═══ Records provided ═══

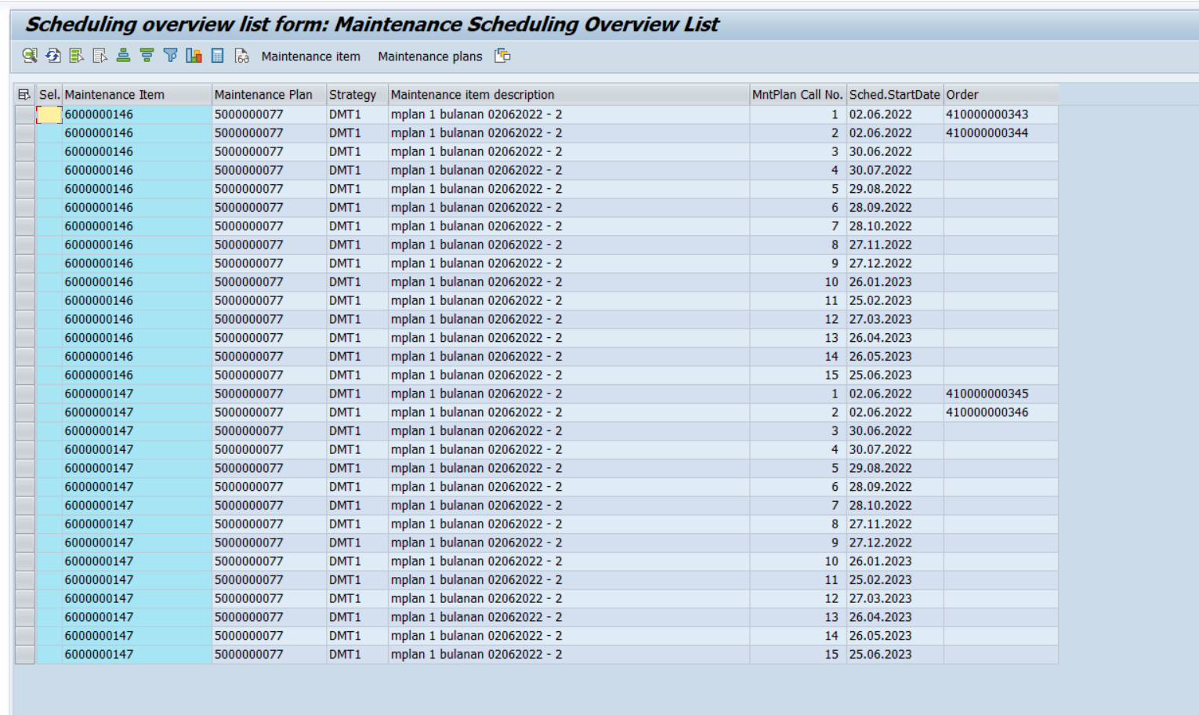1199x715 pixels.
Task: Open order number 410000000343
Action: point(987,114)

═══
═══ Records provided ═══

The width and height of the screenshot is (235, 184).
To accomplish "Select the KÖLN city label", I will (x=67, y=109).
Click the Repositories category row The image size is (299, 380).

═══

* _Task to complete_
Taking the entries above, print exactly the lines starting at the line with "The width and" and ending at the line with "Click the Repositories", both included.

* _The completed task_
The width and height of the screenshot is (235, 184).
To accomplish "Select the KÖLN city label", I will (x=67, y=109).
Click the Repositories category row The image size is (299, 380).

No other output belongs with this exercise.